17/11/2025

IA : le Vatican en pointe sur les réflexions éthiques

L’intelligence artificielle vient bouleverser nos sociétés. Comme les papes François et Léon XIV y invitent avec une certaine gravité, ces nouveaux usages sont à aborder avec un grand discernement, tant les enjeux sont nombreux.

Premières réflexions

Publiée pour la Journée mondiale de la Paix, la première déclaration approfondie d’un pape sur les formes contemporaines de l’IA date du 1er janvier 2024. François y propose de sérieux critères de discernement sur cette technologie naissante. Si la science et la technologie « sont des produits extraordinaires » du « potentiel créatif » que Dieu a conféré à l’homme, affirme-t-il, ceux-ci « en permettant l’exercice d’un contrôle sans précédent sur la réalité, mettent entre les mains de l’homme un vaste éventail de possibilités, dont certaines peuvent constituer un risque pour la survie de l’humanité et un danger pour la maison commune. »

 

Réfléchir aux risques de l’IA

Parmi les écueils de l’IA, l’extraction « des données qui permettent de contrôler les habitudes mentales et relationnelles des personnes, souvent à leur insu, à des fins commerciales ou politiques, en limitant l’exercice conscient de leur liberté de choix », avertit par exemple le pape, qui appelle à la création d’organismes de contrôle. Le texte papal invite aussi à réfléchir sur « le sens de la limite » qui se trouve menacé par « le paradigme technocratique » : « Notre monde est trop vaste, trop diversifié et trop complexe pour être entièrement connu et classifié ». Refuser de le reconnaître serait risquer de « tomber dans la spirale d’une dictature technologique ». À l’inverse, « reconnaître et accepter ses limites de créature est pour l’homme une condition indispensable pour obtenir, ou mieux accueillir, la plénitude comme un don. »

 

Le terme « intelligence »

Par l’intermédiaire de ses dicastère pour la Doctrine de la Foi et pour la Culture et l’Éducation, le Vatican a aussi produit en janvier 2025 une importante « note sur les relations entre l’intelligence artificielle et l’intelligence humaine ».  Intitulée Antiqua et Nova, elle propose une longue réflexion sur la spécificité
de l’intelligence humaine.

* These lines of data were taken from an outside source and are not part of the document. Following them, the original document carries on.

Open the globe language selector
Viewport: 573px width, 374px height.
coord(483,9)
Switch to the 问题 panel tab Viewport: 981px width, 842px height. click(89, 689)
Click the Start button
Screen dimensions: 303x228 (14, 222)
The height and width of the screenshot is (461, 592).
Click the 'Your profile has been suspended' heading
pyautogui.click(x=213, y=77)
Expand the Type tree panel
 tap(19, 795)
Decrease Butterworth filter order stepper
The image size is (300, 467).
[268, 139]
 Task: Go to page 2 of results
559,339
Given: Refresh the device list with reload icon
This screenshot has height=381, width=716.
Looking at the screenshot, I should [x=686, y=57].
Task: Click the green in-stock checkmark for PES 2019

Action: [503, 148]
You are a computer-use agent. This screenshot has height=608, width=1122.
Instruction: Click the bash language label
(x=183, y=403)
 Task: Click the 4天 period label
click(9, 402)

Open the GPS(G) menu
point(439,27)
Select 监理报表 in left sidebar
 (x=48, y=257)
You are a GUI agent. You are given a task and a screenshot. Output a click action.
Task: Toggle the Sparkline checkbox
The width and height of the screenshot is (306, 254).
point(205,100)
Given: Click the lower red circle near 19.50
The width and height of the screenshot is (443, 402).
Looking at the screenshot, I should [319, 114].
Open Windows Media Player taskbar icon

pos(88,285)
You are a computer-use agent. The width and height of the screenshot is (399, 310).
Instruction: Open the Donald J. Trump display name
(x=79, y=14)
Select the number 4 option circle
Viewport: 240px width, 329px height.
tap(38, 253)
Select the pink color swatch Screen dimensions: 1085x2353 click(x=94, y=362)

Celle-ci tend naturellement vers la vérité, elle est aussi fondamentalement liée au caractère incarné de la personne, et « ordonnée par [sa] nature même à la communion interpersonnelle ». C’est pourquoi « l’utilisation même du mot “intelligence” » en référence à l’IA « est trompeuse ».

 

Quels critères éthiques ?

Parmi les critères éthiques que propose Antiqua et Nova pour encadrer l’utilisation de l’IA, « l’Église est particulièrement opposée aux applications qui menacent le caractère sacré de la vie ou la dignité de la personne ». Elle alerte aussi sur la « vision globale et la compréhension de la personne intégrée dans de
tels systèmes », car « les produits technologiques reflètent la vision du monde de leurs concepteurs, propriétaires, utilisateurs et régulateurs et, grâce à leur pouvoir, ils façonnent le monde ».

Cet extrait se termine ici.